Сомнения в близости философии Дицгена к философии Маркса, вытекающие из включения Дицгеном мышления в понятие материи, в значительной степени рассеиваются, когда мы обращаемся к его трактовке познания как отражения мира. Он предельно категоричен в различении образа и вещи. Человеческое познание не есть абсолютное совпадение мысли с объектом. Оно лишь художник, создающий относительно истинные образы реальных вещей. С точки зрения диалектики процесса отражения Дицген критиковал метафизическую трактовку отношения мышления к бытию: «Никогда не было сказано ни об истине, ни о познании ничего более бессмысленного, чем то, что о ней говорит ходячая логика уже целые тысячелетия: истина – это совпадение нашего познания с предметом последнего. Как может картина „совпадать“ со своей моделью? Приблизительно, да. Но какая картина не соответствует приблизительно своему предмету? Ведь всякий портрет более или менее похож. Но целиком и нераздельно похожий портрет – это неестественная мысль» [там же, с. 102].
Чтобы теория познания могла уяснить себе свой предмет, свой метод и задачу, говорил Дицген, «она должна более или менее отрешиться от характера специальной науки и заняться изучением всей природы в ее целом» [там же, с. 161]. Научное исследование познавательной способности и разработка метода познания должны быть подчинены задаче революционного преобразования общественных отношений. Метод познания универсальной природы сам должен быть универсальным, всеобщим; теория познания основывается на универсальных логических законах, отражающих наиболее общие законы универсума. Такой теорией познания может быть лишь диалектическая логика, а методом ее – диалектический метод, рассматривающий явления материального мира с точки зрения их универсальной связи и взаимообусловленности, в их движении и развитии через борьбу противоположностей. Материалистическая диалектика, по словам Дицгена, это – «центральное солнце, от которого исходит свет, озаривший нам не только экономию, но и все развитие культуры, и которое в конце концов осветит и всю науку в целом до „последних ее оснований“» [там же, с. 295].
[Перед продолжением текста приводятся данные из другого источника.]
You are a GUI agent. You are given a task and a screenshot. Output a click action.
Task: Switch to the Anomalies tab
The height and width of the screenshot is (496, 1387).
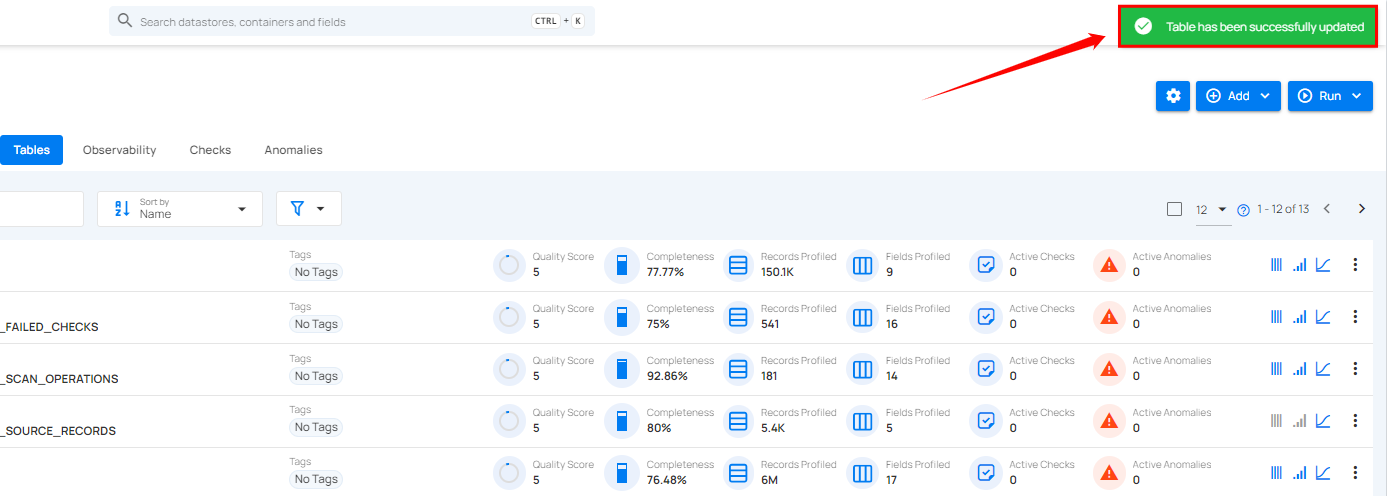pyautogui.click(x=293, y=150)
Последовательно материалистическая теория познания может быть только научной. Соответственно теоретик познания должен выступать не как мудрец, а как специалист, памятуя о том, что «философия хочет быть наукой и не желает снова возвращаться ко временам древности и быть всеобщей мудростью» [там же, с. 157]. Логика, становясь научной, не перестает быть диалектической и универсальной. Этот вывод кажется особенно важным на фоне позитивистского плюрализма «логик», основывающихся не на универсальных законах бытия, а на произвольно выбранных правилах комбинации высказываний. Дицген выступал за такую логику, в которой истина рассматривается не как метафизическое совпадение мысли с действительностью, а как процесс ее идеального воспроизведения, ее отражения в сознании человека. Такая логика, по мнению Дицгена, должна быть одновременно и теорией познания. Он – за «логическую диалектику», или «диалектическую логику», за логику, поднятую до уровня диалектики, или, что одно и то же, диалектику, понятую как логика, которая «должна заниматься изучением не только мышления, но также и оригинала, с которого мышление снимает свои копии» [там же, с. 192]. Как мы видим, Дицген хочет осмыслить марксистский тезис единства диалектики, логики и теории познания материализма и сознательно отстаивает его.
Дицген был ярким и глубоким критиком агностицизма. Он чрезвычайно тонко ставил и решал вопрос о том, каким образом человеческое мышление, будучи ограниченным и относительным, способно познавать неограниченную и универсальную природу, объективную истину. Критикуя кантовское субъективистское разграничение познания и реального мира, Дицген утверждал, что кантовская «непознаваемая вещь в себе» была сначала вещью для нас, чтобы затем быть экстраполированной в природу, короче, что это чисто мысленная вещь. В связи с критикой Дицгеном кантовского агностического учения о вещи в себе Энгельс писал: «Изображение вещи в себе как мысленной вещи было бы очень хорошо и даже гениально, если бы можно было быть уверенным, что он сам додумался до этого» [1, т. 32, с. 156]. Дицген убедительно показал, что человек способен познавать природу, что нет вещей непознаваемых, а есть вещи еще не познанные, которые будут открываться человеку в процессе постижения абсолютной истины через относительные ее проявления. Неисчерпаемая вселенная не есть нечто недоступное для человеческого познания. Вся ее глубина, по мнению Дицгена, открыта для нашей способности различать и образовывать понятия. Наш интеллект составляет часть неисчерпаемой вселенной, а следовательно, он представляет собой определенный элемент ее неисчерпаемости.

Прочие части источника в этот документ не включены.